The lines to copy are those in the records below that hold the word "timestamp".

[Task input Boundary: Start]

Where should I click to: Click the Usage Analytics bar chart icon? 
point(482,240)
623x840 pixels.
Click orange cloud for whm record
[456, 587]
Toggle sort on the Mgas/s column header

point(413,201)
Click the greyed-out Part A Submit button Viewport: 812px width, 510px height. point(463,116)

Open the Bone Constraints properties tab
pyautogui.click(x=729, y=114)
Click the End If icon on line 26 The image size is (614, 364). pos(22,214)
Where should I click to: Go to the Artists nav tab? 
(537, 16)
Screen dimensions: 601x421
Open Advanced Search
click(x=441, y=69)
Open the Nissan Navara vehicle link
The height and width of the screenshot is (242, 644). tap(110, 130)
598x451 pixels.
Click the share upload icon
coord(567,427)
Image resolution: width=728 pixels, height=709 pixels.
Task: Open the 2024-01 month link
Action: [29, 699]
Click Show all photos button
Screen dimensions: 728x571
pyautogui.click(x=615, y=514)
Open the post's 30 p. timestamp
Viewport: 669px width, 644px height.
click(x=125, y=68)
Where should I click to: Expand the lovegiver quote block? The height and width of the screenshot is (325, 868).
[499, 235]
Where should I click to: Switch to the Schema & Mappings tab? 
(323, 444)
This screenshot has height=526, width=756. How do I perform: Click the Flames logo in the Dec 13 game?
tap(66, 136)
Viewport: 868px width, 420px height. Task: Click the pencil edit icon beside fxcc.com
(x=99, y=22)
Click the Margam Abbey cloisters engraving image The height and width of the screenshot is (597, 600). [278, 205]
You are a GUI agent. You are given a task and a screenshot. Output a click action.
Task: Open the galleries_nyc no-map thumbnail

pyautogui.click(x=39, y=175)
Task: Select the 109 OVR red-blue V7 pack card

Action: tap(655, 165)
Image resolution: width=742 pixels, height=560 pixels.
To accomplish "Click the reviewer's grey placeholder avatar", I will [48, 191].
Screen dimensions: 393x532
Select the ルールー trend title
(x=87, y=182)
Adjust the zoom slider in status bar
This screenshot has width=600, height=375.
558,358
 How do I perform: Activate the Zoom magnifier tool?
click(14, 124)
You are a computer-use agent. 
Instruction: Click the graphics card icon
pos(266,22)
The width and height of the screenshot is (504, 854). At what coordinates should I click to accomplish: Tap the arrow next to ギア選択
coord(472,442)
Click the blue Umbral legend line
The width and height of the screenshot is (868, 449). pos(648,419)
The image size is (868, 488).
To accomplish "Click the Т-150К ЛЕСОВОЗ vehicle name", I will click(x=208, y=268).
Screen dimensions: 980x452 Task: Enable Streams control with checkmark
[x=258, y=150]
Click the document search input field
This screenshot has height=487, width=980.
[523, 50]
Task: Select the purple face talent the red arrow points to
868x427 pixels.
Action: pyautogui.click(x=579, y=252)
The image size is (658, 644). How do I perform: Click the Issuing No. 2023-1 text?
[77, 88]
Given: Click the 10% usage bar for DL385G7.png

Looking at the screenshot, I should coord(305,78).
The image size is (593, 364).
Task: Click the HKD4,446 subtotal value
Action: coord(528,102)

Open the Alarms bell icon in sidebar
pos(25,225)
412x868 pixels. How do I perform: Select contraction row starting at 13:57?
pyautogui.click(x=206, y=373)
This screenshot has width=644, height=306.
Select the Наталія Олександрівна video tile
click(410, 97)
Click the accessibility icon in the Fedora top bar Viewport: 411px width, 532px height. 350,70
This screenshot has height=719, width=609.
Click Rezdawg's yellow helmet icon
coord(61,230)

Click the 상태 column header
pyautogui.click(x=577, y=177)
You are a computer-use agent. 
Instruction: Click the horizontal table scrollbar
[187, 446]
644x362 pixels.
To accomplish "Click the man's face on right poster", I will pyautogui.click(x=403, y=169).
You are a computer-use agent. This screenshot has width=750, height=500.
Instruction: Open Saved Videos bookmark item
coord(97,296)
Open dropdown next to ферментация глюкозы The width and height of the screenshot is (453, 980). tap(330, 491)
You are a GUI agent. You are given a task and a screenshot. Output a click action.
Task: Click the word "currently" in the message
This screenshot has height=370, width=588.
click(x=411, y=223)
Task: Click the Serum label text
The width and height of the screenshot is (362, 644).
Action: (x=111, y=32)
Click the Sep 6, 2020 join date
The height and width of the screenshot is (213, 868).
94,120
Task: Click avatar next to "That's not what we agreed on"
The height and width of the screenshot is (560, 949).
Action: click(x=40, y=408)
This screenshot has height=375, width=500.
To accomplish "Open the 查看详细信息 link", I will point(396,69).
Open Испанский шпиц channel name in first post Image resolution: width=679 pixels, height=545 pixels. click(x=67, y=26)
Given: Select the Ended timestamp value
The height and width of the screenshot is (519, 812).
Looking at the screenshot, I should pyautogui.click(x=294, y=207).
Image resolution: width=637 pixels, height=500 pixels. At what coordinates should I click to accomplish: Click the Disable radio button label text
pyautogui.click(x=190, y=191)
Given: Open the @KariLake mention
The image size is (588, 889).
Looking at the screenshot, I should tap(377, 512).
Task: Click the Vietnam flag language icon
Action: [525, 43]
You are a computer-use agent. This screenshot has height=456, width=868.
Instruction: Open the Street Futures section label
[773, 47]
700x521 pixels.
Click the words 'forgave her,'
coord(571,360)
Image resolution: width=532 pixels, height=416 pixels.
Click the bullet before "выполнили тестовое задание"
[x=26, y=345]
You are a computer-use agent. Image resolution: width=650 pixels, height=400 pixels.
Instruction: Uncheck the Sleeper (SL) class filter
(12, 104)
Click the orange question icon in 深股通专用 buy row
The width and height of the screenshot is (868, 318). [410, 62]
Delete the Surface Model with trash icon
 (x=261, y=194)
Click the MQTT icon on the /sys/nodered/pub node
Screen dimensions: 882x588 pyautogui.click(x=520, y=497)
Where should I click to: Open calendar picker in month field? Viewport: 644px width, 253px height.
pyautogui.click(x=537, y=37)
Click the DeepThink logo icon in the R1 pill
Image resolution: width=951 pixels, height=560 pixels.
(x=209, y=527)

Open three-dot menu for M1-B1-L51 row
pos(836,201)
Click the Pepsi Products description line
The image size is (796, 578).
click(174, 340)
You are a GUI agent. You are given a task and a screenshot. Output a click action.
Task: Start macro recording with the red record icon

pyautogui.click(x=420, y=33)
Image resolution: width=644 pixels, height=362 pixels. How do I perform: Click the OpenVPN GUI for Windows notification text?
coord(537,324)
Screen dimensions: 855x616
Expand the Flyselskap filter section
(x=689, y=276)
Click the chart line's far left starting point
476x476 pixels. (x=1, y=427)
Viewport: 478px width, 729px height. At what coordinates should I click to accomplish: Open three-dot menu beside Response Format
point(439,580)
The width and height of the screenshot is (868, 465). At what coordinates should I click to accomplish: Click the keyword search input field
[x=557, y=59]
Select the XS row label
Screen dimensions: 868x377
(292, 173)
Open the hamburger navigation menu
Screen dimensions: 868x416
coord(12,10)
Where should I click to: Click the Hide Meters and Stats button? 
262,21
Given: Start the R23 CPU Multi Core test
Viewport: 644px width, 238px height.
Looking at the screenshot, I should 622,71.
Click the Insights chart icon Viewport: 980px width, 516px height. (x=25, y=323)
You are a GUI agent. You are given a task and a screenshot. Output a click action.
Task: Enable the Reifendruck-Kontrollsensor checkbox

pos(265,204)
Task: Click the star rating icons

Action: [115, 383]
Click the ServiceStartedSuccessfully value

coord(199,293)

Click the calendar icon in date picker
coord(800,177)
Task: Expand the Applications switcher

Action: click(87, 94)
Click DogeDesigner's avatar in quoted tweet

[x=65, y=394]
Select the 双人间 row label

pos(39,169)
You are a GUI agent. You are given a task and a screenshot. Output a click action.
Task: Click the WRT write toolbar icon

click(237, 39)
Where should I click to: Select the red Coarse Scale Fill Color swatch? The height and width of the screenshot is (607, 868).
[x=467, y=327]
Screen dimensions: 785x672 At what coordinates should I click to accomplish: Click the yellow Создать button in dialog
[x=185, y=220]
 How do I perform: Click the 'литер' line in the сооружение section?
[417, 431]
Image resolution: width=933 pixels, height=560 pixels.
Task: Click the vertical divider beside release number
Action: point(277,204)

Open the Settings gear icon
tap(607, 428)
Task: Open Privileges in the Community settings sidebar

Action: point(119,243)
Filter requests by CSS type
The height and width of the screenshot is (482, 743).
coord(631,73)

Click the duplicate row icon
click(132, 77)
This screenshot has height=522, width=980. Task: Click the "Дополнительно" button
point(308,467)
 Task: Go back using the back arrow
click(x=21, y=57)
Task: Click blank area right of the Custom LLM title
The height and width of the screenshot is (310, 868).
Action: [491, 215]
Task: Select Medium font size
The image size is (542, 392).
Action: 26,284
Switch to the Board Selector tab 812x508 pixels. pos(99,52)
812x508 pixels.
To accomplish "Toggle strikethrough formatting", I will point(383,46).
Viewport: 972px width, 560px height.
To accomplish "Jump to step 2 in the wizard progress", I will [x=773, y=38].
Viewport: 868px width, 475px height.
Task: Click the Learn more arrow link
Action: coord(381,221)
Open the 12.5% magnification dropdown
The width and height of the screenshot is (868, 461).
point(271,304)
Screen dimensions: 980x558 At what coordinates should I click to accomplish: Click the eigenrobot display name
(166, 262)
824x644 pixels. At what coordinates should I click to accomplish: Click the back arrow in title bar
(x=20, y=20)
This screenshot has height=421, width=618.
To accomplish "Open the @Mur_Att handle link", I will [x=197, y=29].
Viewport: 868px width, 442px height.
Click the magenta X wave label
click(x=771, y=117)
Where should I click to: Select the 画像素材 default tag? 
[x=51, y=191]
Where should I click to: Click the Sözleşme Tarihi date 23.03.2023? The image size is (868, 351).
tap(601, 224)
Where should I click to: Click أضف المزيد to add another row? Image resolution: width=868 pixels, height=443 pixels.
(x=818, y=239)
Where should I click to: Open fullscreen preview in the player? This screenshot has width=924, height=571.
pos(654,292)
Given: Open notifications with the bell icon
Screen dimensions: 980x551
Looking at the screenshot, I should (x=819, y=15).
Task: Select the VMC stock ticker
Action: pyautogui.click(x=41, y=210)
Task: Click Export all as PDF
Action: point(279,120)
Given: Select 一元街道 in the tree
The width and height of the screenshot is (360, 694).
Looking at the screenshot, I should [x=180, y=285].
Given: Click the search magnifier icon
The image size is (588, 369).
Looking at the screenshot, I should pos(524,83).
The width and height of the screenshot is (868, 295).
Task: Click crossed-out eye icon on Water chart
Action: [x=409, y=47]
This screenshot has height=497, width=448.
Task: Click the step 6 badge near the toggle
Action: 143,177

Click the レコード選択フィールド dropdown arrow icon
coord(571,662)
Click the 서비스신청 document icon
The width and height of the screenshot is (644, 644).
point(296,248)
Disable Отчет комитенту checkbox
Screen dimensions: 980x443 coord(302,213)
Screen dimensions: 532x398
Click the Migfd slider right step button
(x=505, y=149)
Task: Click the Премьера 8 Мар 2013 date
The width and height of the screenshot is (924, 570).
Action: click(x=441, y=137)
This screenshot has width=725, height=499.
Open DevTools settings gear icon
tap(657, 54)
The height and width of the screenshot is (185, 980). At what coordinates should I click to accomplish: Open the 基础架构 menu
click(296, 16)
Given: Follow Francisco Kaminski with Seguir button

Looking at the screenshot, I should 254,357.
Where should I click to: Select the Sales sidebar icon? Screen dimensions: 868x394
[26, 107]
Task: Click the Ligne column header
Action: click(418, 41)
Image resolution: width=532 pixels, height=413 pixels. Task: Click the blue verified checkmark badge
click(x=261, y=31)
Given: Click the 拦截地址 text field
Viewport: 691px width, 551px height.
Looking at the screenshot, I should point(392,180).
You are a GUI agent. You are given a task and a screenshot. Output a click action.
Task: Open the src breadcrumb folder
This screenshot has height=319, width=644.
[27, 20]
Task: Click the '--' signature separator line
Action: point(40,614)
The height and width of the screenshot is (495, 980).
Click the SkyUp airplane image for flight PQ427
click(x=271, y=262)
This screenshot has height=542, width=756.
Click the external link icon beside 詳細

[Task input Boundary: End]

Solution to the exercise:
Open the post's 30 p. timestamp
Given: Select the Ended timestamp value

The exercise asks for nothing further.